A Compelling Tragedy
Eva M. Hadaway | Miami, FL United States | 07/04/2003
(5 out of 5 stars)
"It is important to understand that this is a Slovak film and a Slovak story, not a Czech one. The importance of the distinction lies in the fact that, while the Czech lands of Bohemia-Moravia were occupied by the Germans and ruled (with an iron fist) by the SS during the war, Slovakia remained a nominally independent Nazi puppet regime under a dictator named Tiso. The story of the main character is thus really the story of a struggle for the soul of that country during a time when a toxic mix of anti-semitism and nationalism led so many Slovaks to collaborate with the expulsion of the Jews from their land. Especially poignant is the way that the story highlights one of the most enduring social pathologies of that region of the world: petty envy, and the foolishness and outright evil that it leads to.This movie is so good that it's often difficult to watch. I highly recommend it for anyone seeking some insight into that part of history. A must-see companion film is the more recent Czech production, "Divided We Fall" (available on DVD), which portrays the story of a couple in a Czech village who have to pretend to be collaborators in order to cover the fact that they are hiding a Jew in their apartment. Although what the main characters do is ultimately heroic, the movie is honest enough not to portray them as noble, but as frightened people who feel trapped into a terrible moral dilemma. Unlike "The Shop on High Street," "Divided We Fall" exhibits the uniquely Czech characteristic of being tragic and funny at the same time."
Worth Waiting For
Randy Keehn | Williston, ND United States | 01/29/2006
(5 out of 5 stars)
"I had heard of "The Shop on Main Street" years ago but never had the chance to see it until tonight. I even bought and read the book by Ladislaw Grosman 17 years ago in anticipation of seeing the movie some day. I must admit that the book was impressive but not THAT impressive and so I worried that the movie might be anticlimatical. It wasn't. The book was a long short story, a novella, if you will. It laid out the story clearly enough but it was the movie that brought all of the characters to life and created the gradual development of the impending crisis. By the time we reached that crisis we had met a few jerks and unimpressive characters. However, we had also come to know and appreciate a number of people that we found endearing for different reasons. As events darken the scene, we suspect something bad is about to happen. I knew what it was going to be but it still had an impact for me.

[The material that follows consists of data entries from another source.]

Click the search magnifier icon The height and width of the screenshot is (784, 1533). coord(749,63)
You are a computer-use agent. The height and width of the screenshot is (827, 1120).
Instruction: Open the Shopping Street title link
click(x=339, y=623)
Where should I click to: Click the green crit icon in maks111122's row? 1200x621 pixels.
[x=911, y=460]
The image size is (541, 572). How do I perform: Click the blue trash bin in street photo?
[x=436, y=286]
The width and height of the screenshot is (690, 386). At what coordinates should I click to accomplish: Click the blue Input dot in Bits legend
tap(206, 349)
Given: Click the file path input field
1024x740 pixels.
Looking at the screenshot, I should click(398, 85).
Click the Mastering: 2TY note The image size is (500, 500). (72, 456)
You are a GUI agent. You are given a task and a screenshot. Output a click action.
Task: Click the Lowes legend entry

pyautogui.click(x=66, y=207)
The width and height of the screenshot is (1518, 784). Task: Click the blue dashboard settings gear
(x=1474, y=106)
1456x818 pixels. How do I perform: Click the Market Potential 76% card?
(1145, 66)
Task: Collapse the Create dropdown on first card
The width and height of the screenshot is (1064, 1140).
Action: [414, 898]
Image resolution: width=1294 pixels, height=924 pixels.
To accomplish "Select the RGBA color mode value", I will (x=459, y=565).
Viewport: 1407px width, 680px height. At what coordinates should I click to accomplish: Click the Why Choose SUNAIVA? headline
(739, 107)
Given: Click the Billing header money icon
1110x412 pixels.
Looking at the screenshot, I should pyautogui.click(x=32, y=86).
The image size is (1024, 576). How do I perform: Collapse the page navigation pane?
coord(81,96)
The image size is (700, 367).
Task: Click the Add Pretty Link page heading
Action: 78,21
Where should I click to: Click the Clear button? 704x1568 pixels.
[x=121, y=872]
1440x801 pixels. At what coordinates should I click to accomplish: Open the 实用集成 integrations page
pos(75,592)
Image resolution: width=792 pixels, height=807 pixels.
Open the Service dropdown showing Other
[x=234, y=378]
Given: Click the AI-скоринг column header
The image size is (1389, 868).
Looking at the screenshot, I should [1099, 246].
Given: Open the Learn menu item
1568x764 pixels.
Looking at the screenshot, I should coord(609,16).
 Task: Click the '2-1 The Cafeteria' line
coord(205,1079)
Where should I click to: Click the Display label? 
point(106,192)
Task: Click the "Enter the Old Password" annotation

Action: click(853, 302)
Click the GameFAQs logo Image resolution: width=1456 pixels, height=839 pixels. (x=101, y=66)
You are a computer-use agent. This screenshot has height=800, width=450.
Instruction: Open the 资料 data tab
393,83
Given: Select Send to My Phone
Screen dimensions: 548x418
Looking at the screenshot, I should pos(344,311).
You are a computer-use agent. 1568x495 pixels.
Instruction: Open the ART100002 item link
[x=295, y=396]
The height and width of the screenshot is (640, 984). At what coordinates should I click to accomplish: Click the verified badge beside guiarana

The two main characters in "The Shop on Main Street" are an elderly Jewish woman, played outstandingly by Ida Kaminska, and a neer-do-well Slovakian carpenter, played impressively by Josef Kraner. The way these two come to interact with each other and the ebb and flo of their relationship is the heart of the movie. The picture gives a personal look at the Final Solution as it is played out in a small Czech village. The emotions that the director brings out on film is where the movie soars above the book.
Watching "The Shop on Main Street" is a moving experience. It challenges us and leaves us wondering where we would have fit into this cast of characters. In doing so, we may come to have a slightly better understanding of the incomprehensible. That oxymoron is worth the two hours spent watching "The Shop on Main Street". The raw emotions on display will stay with you long after."